18

Einer der Sleensoldaten, der sich eben erheben wollte, wurde herumgerissen; ein Pfeil war ihm durch die Brust gedrungen, und die Spitze ragte an seiner linken Hüfte hervor.

Verzweifelt schaute Hci himmelwärts.

Der Tarn landete, und seine Krallen packten Agleskala. Der Aufprall mußte ihm sofort das Rückgrat gebrochen haben. Hci und ich bewegten uns stolpernd rückwärts, von den Flügelschlägen zur Seite gedrückt. In dem aufwallenden Staub vermochten wir kaum etwas zu erkennen. Der Tarnkämpfer, der lediglich einen Lendenschurz trug und seinen Körper mit purpurner und gelber Farbe grell angemalt hatte, stach mit einer langen Tarnlanze nach uns. Die Bewegung erreichte uns aber nicht mehr, da der Tarn sich bereits wieder in die Lüfte schwang. Hci und ich lagen im Dreck und schauten empor. In hundert Fuß Höhe wurde Agleskalas Körper losgelassen.

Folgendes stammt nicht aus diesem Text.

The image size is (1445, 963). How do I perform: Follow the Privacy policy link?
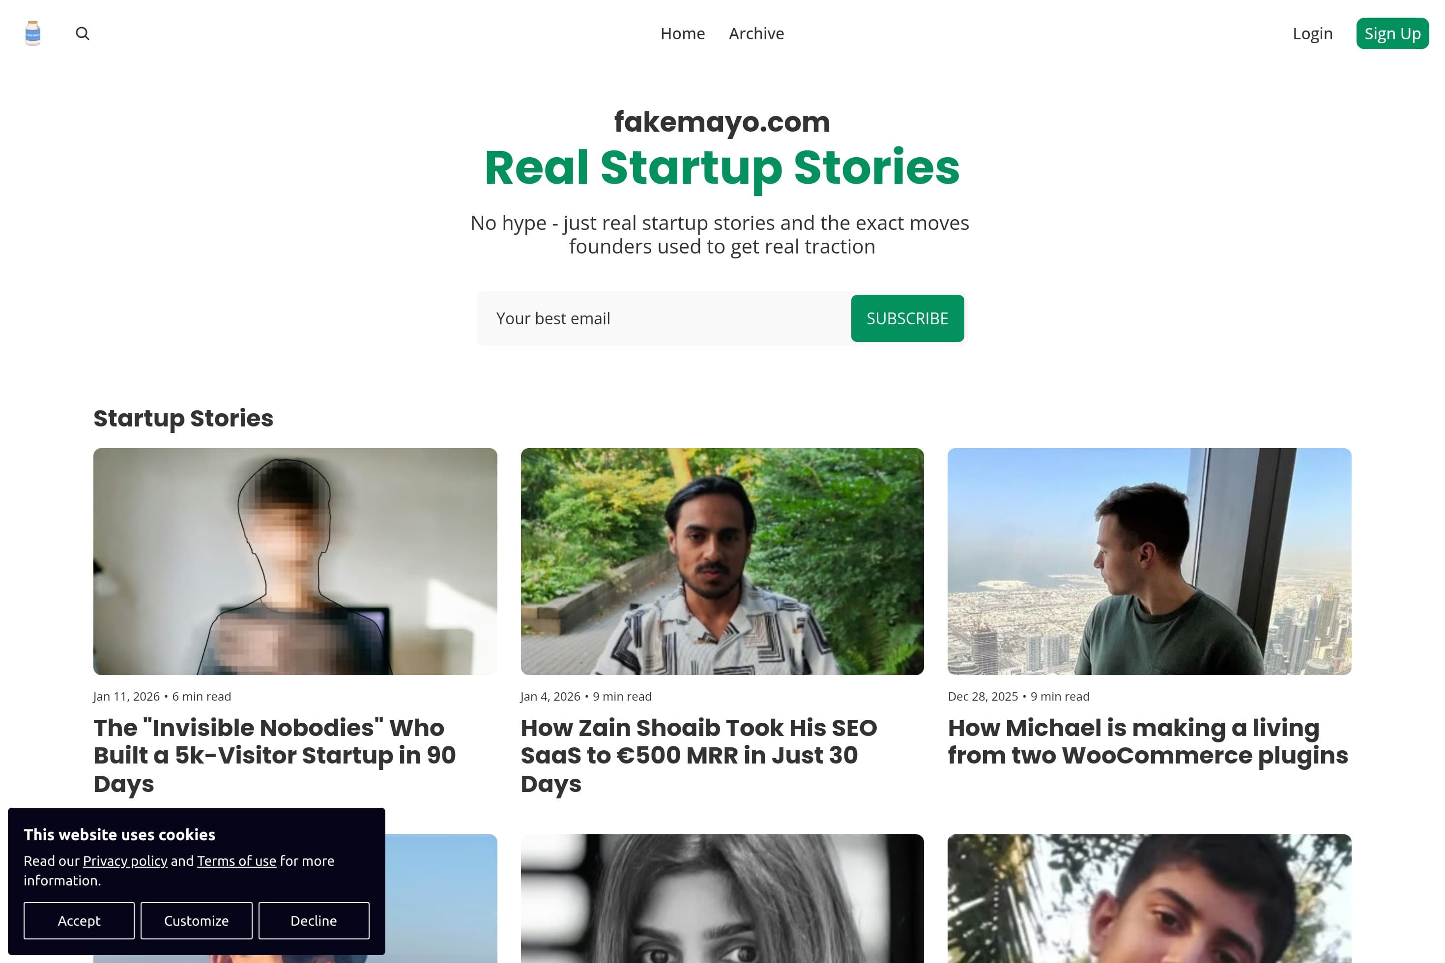(125, 861)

»Waffen! Holt Waffen!« rief Hci.

Dicht neben uns traf ein Pfeil auf und versank beinahe bis zu den Federn im weichen Boden.

Ich roch Rauch. Geschrei gellte ringsum.

»Kaiila!« rief Hci. »Holt die Kaiila!«

»Lauft!« rief ein Mann. »Wir haben keine Zeit, Kriegsmedizin zu machen!«

»Bewaffnet euch!« brüllte Hci. »Holt Kaiila! Versammelt euch am Ratszelt! Kämpft!«

»Flieht!« schrie ein Mann.

»Flieht!« fiel ein anderer in das Geschrei ein.

»Aufpassen!« mahnte ich.

Ein Tarnreiter, der sich flach über den Rücken seines tieffliegenden Vogels gebeugt hatte, senkte die Lanze in unsere Richtung. Ich packte Hci, zerrte ihn zu Boden und sah die gefiederte Lanze wie einen langen, verwischten Schatten über uns dahinrasen. Und schon gewann der Vogel wieder an Höhe.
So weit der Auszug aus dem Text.